Some 2 Wing brats. George bottom right with clarinet. Some other names are J Brown, W R Barber, A Griffiths, Tupper, G Carnon, A Parsons Presnart. C Carter, L/App L G Gratton. They are not all on the posting list so maybe some didn't make it.
Not a brilliant scholar, he passed out AC1 in 1936 and then joined 26 (AC) Squadron at Catterick, and became the proud guardian of a Hawker Audax and a fitter's mate. Maintenance of the Hawker biplane Furies (and later Spitfires) at 41 (Fighter) Squadron, also at Catterick, was by the new semi-skilled but well-trained Flight Mechanics and Flight Riggers, without whom we would have been in trouble during WW2. Below George and his Audax (or is it his Hector?) in1937 or 38 and on left of uniformed quartet in 1939.

Directive 1
Answer these questions from the passage on George's RAF service:
(a) What instrument is George holding in the photograph of the 2 Wing brats?
(b) In what year did he pass out AC1?
(c) Which squadron at Catterick did he join after passing out?

Listed entries
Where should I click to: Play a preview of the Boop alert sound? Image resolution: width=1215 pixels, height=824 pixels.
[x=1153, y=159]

--

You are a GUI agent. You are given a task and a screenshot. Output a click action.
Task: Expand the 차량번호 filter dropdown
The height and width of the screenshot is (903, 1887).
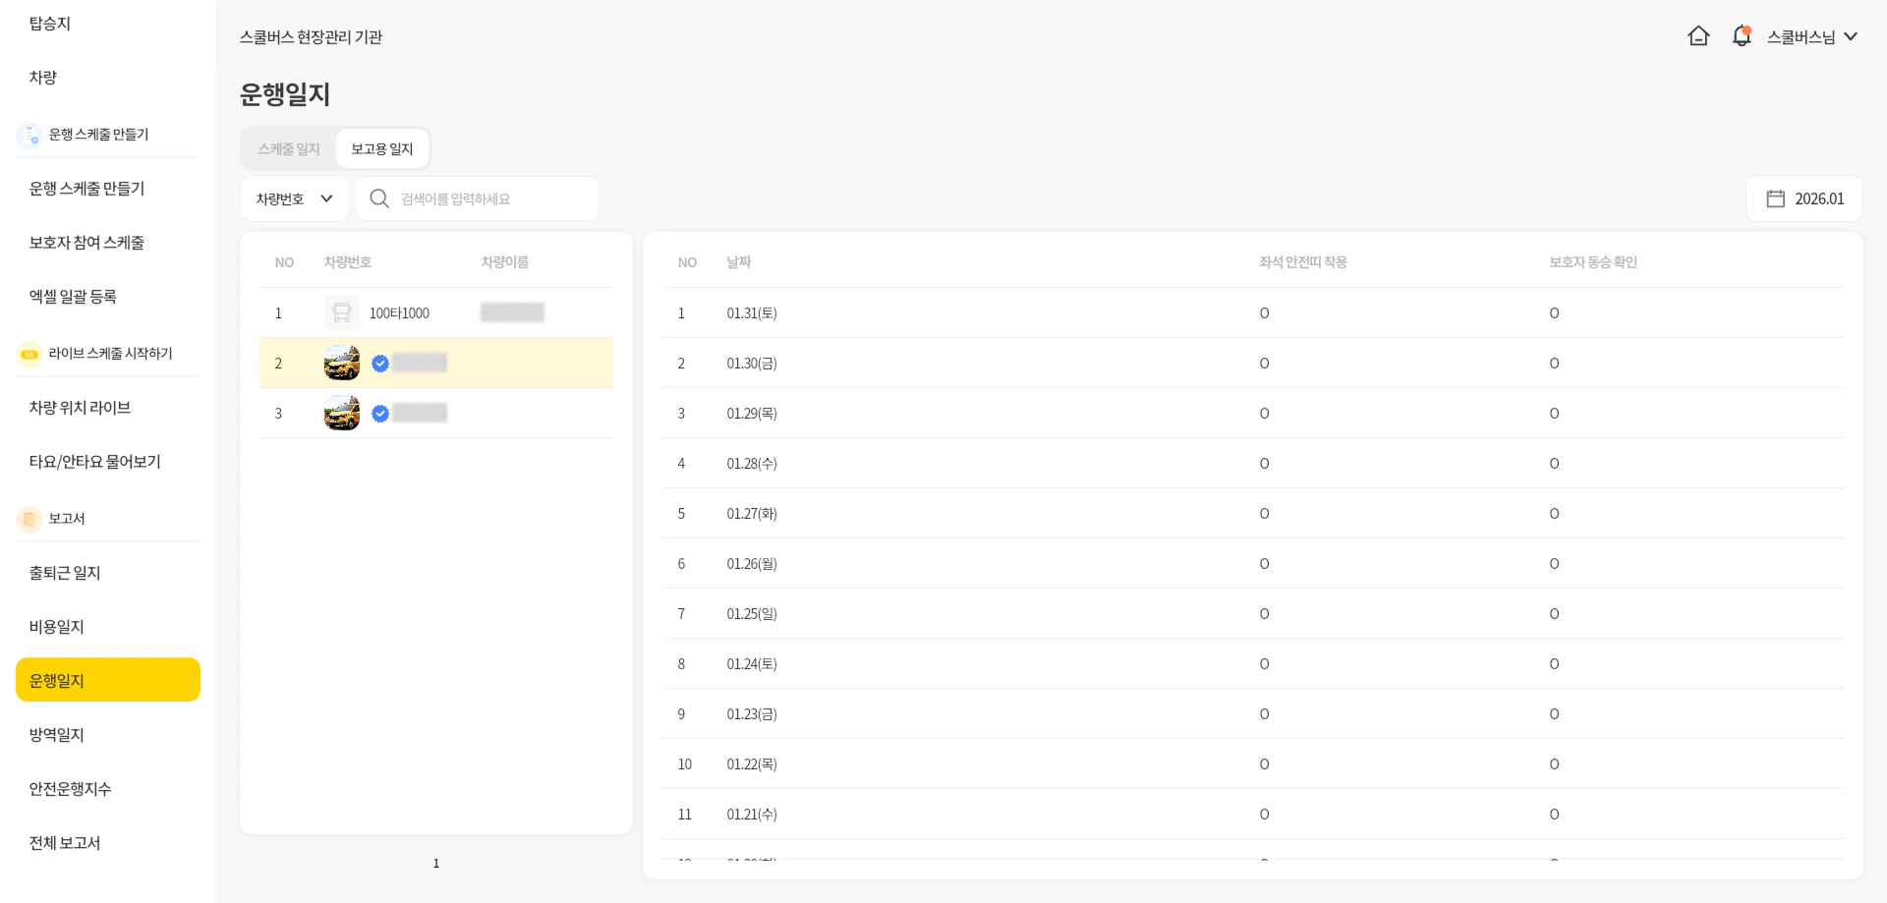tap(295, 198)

--

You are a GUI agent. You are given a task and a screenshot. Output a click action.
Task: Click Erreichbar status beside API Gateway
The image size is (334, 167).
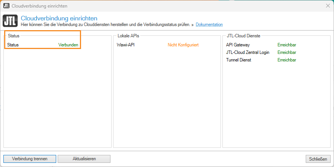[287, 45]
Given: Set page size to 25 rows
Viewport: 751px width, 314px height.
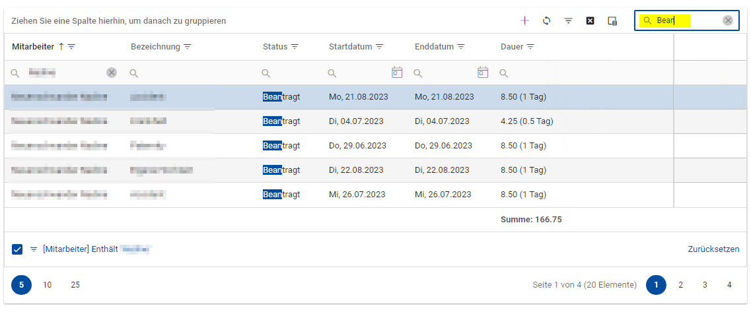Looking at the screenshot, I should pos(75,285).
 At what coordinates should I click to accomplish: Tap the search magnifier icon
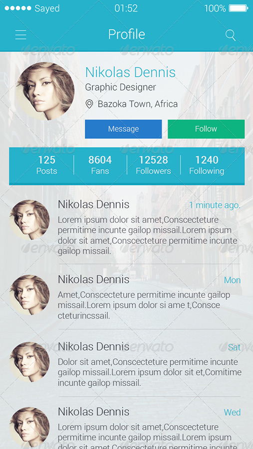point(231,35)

Directive 2
Reproduce the listing from the line with "Given: Set page size to 25 rows" to the line with "point(231,35)", including both of those lines. Leave the pictures out.

Correct output 1
(a) A clarinet.
(b) 1936.
(c) 26 (AC) Squadron.

Correct output 2
Given: Set page size to 25 rows
Viewport: 751px width, 314px height.
Looking at the screenshot, I should pos(75,285).
 At what coordinates should I click to accomplish: Tap the search magnifier icon
point(231,35)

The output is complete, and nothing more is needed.